Malheureusement, Annie-Claude, elle, n’était pas amoureuse. Je le sentais bien, mais j’essayais de l’ignorer car j’étais trop fragile pour faire face à la vérité. C’est comme si, une fois conquise, j’avais perdu de mon attrait à ses yeux. Elle a pris ses distances et a rompu après 10 mois. J’ai eu très mal. Outre ma douleur, une question existentielle subsistait: étais-je lesbienne? J’ai accepté l’invitation à souper de l’amie d’une amie pour me mettre à l’épreuve et comprendre que… non! Pas du tout. Si j’avais été amoureuse d’Annie-Claude, c’était parce que j’étais avec elle en terrain de confiance. Mais je savais, au fond de moi, que je n’irais plus vers les femmes.

«C’est une psy formidable qui m’a aidée à comprendre combien j’avais trop idéalisé l’amour et combien il était temps que je change ma perception des choses.»

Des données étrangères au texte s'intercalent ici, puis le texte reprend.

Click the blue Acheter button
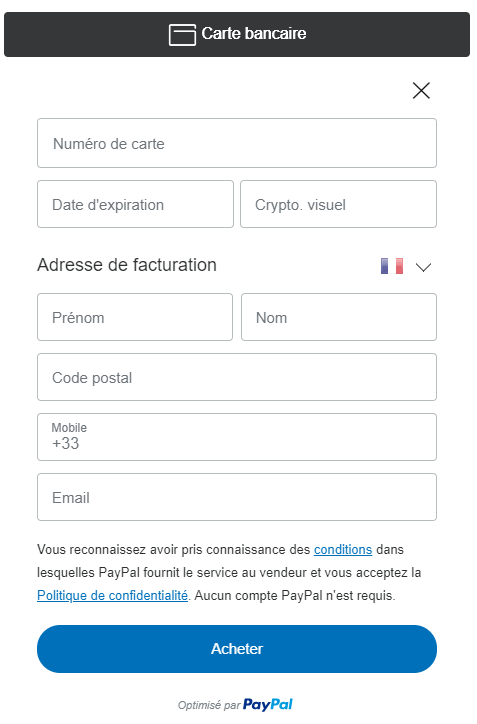477x724 pixels. click(237, 649)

Dès lors, mes vieux réflexes sont revenus au galop, et j’ai recommencé à espérer trouver un jour mon Graal masculin. Si bien que, lorsque j’ai rencontré Rafael, un garçon hyper charmant, gentil et brillant, j’ai tout fait pour le repousser. Piégée par mon étroitesse d’esprit, je n’arrivais pas à le considérer comme un candidat sérieux. Comment aurais-je pu tomber amoureuse de lui? Rafael était trop petit, voyons! Et pas québécois, en plus. Et infirmier! Puis trop sérieux. Et pas assez branché… C’est une psy formidable qui m’a aidée à comprendre combien j’avais trop idéalisé l’amour et combien il était temps que je change ma perception des choses. Elle avait raison. N’était-ce pas cette recherche obsessionnelle, sans issue, de l’homme parfait qui m’avait rendue aussi sensible aux avances d’Annie-Claude? Et n’était-ce pas grâce à Annie-Claude – la seule pour qui j’avais laissé tomber tous ces critères irréalistes – que j’avais finalement pu me laisser aller à des sentiments amoureux?

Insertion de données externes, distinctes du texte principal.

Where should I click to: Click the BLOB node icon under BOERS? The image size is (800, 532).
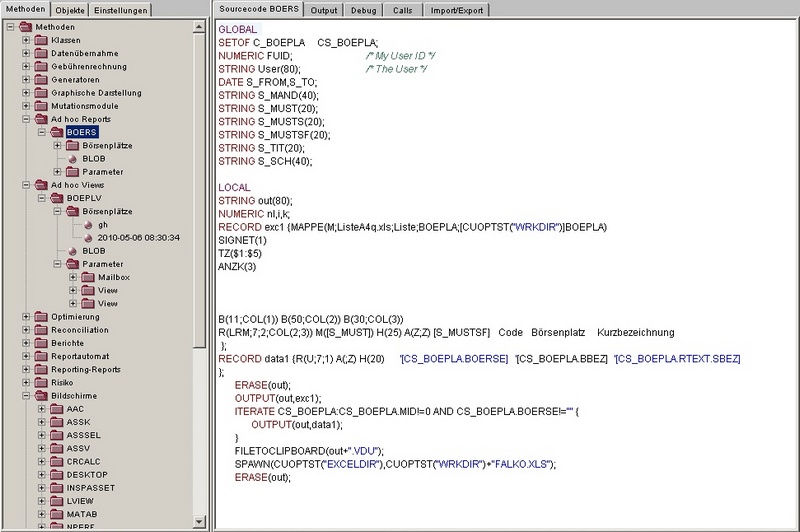point(73,158)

J’ai compris qu’il me fallait donner une chance à Rafael. Il était temps que j’abandonne cette vision très précise que j’avais de l’amour et du format dans lequel il devait se présenter. Certes, mon prétendant n’avait rien du Québécois branché-intello-coureur-des-bois-occasionnel imaginaire sur lequel je fantasmais. Mais il était réel et tout aussi parfait, à sa façon. Je sais aujourd’hui que j’ai eu raison de tenter le coup: nous sommes ensemble depuis trois ans et c’est l’amour de ma vie. Je peux tout partager avec lui. Nous habitons avec son fils de 15 ans et nous souhaitons très fort avoir un petit bébé.

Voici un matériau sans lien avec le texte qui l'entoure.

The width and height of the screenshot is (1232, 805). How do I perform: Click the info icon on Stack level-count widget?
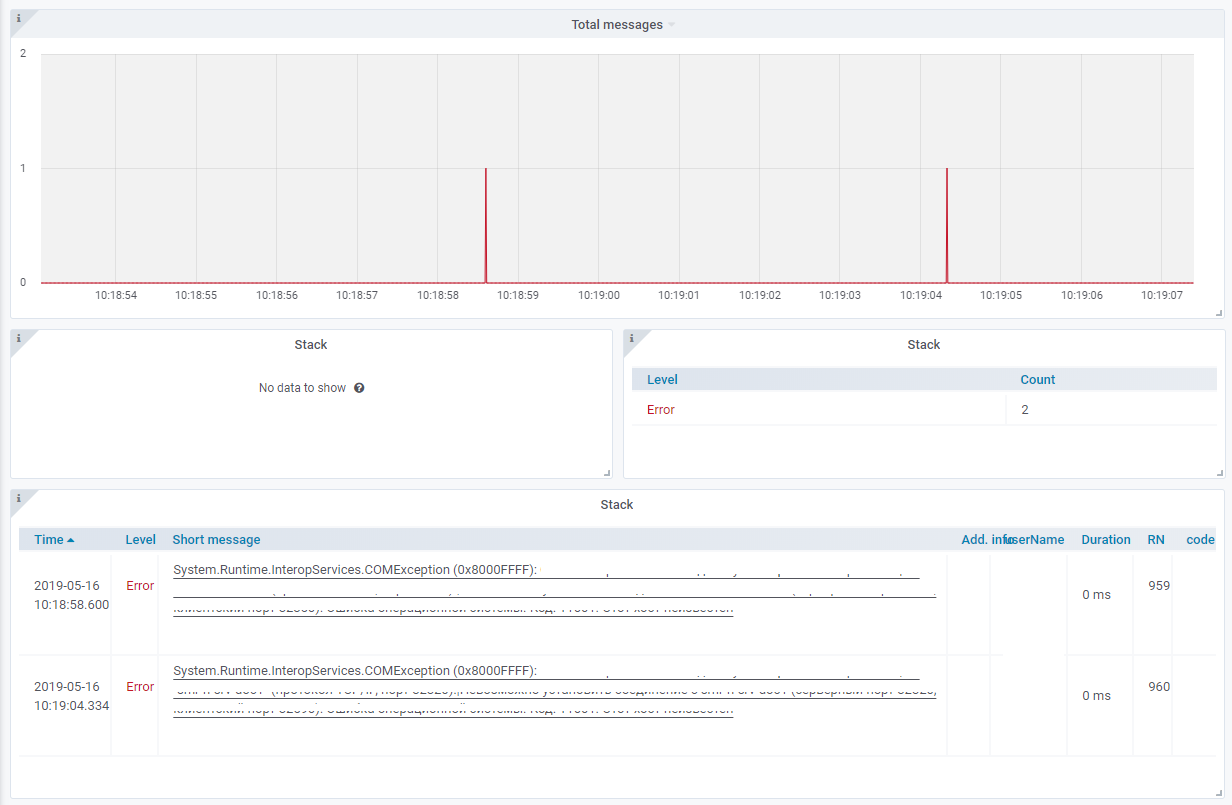pos(631,338)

Je n’aurai jamais honte de mon idylle avec Annie-Claude. Au contraire. Elle a grandement contribué à faire bouger quelque chose en moi et m’a poussée à modifier ma façon de penser. Je ne regretterai jamais son passage dans ma vie car, sans elle, je suis persuadée que je n’aurais pas ouvert les yeux à temps et que je serais passée à côté du bonheur.